> **Text segment**
The News Journal then sent an open records request to Phelps that same day, which stated in part, “Pursuant to the Kentucky Open Records Act, the News Journal is requesting a copy of records relating to restaurants in Whitley County with employees diagnosed with Hepatitis A since July 1, 2017. We are requesting copies of documents regarding employees diagnosed with Hepatitis A at any Whitley County restaurants. Please do not redact the name of the restaurant, the restaurant’s address or the date the restaurant was confirmed to have an employee with Hepatitis A.”
Phelps responded to the request on Dec. 10, but declined to release any of the requested documents or information stating in part that it was prohibited due to HIPPA (Health Insurance Portability and Accountability Act).
“Thank you for your open records request regarding Hepatitis A in restaurant workers in Whitley County. As I stated before we do not have an open violation on any restaurant at this time in regards to a Hepatitis A (case) nor have we had any open violations in the past. The Whitley County Health Department environmentalist, our disease surveillance nurse and myself discuss Hepatitis A cases that report food service employment and we have not had a case that meets the criteria to deem it necessary to report a particular restaurant. As far as any information regarding individuals working in particular restaurants, those records cannot be released due to HIPAA,” she wrote.

> **Data shown**
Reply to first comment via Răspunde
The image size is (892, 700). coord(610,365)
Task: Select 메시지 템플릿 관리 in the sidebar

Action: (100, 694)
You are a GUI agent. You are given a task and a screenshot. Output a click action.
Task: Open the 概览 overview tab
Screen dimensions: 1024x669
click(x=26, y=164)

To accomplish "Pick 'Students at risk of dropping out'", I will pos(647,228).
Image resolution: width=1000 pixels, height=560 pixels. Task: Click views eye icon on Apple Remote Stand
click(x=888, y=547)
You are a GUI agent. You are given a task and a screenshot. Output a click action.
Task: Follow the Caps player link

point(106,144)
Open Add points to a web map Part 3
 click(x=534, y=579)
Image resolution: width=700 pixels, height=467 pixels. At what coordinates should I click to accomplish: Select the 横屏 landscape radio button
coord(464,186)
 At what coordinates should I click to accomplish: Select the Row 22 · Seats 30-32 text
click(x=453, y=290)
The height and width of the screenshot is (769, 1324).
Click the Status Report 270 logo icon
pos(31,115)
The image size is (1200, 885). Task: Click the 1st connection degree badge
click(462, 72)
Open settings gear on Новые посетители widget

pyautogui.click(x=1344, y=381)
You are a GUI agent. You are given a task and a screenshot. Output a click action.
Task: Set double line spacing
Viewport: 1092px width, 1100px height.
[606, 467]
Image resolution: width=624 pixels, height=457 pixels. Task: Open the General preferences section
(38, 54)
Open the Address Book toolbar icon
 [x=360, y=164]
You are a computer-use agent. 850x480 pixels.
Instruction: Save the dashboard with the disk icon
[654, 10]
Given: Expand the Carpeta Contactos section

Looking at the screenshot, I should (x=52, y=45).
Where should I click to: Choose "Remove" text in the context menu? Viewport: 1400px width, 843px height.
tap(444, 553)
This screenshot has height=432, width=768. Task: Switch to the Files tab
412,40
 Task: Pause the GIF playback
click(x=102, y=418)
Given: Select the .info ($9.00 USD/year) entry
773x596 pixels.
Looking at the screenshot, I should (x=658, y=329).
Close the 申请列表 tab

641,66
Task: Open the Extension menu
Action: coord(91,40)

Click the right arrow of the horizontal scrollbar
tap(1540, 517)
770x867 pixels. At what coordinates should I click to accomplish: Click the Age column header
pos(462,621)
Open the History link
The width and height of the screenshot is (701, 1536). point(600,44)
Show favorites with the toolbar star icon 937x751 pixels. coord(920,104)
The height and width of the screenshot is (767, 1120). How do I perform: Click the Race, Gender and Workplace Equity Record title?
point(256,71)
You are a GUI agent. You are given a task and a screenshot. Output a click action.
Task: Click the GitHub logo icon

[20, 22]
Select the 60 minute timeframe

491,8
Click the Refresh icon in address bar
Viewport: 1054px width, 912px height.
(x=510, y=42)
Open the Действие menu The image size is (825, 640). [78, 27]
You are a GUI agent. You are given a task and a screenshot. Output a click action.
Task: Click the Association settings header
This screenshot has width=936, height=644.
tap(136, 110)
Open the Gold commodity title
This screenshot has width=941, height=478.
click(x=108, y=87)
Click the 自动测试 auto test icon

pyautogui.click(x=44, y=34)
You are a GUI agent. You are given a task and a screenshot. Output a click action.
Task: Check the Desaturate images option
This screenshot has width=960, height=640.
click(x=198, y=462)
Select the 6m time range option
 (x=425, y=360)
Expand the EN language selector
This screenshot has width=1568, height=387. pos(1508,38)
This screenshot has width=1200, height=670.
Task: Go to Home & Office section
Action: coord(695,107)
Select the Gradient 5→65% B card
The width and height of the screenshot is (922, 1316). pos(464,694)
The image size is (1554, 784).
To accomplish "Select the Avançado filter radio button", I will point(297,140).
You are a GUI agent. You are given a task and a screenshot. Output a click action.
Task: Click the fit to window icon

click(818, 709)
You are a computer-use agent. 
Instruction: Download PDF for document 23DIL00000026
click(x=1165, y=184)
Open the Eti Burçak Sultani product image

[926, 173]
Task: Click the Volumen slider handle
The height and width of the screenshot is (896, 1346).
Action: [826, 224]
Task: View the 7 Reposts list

> **Things to do**
a) In the Hepatitis A records text, on what date did Phelps respond to the News Journal's request?
b) Please extend the Hepatitis A records text, starting after its final sentence.
The lines are separate material with no connection to the Hepatitis A records text.

> **Answers to this exercise**
a) Dec. 10

b)
The News Journal’s request did not ask for the names of employees diagnosed with Hepatitis A.
What is Hepatitis A?
Hepatitis A is a highly contagious liver infection caused by the hepatitis A virus. The virus is one of several types of hepatitis viruses that cause inflammation and affect your liver’s ability to function.
Practicing good hygiene, including washing hands frequently with soap and water and vaccination for Hepatitis A are the best ways to protect against hepatitis A. Hepatitis A vaccine is available at the local health department, physician offices and pharmacies.
Hepatitis A signs and symptoms: sudden onset of fatigue, nausea and vomiting, abdominal pain or discomfort, especially on the upper right side beneath your lower ribs (by your liver), clay-colored bowel movements, loss of appetite, low-grade fever, dark urine, yellowing of the skin and the whites of your eyes (jaundice). These symptoms may be relatively mild and go away in a few weeks. Sometimes, however, hepatitis A infection results in a severe illness that lasts several months.
Hepatitis A usually spreads when a person unknowingly ingests the virus from objects, food or drinks contaminated by small, undetected amounts of stool from an infected person. The virus spreads when an infected person does not wash their hands adequately after using the toilet or engages in high-risk behaviors.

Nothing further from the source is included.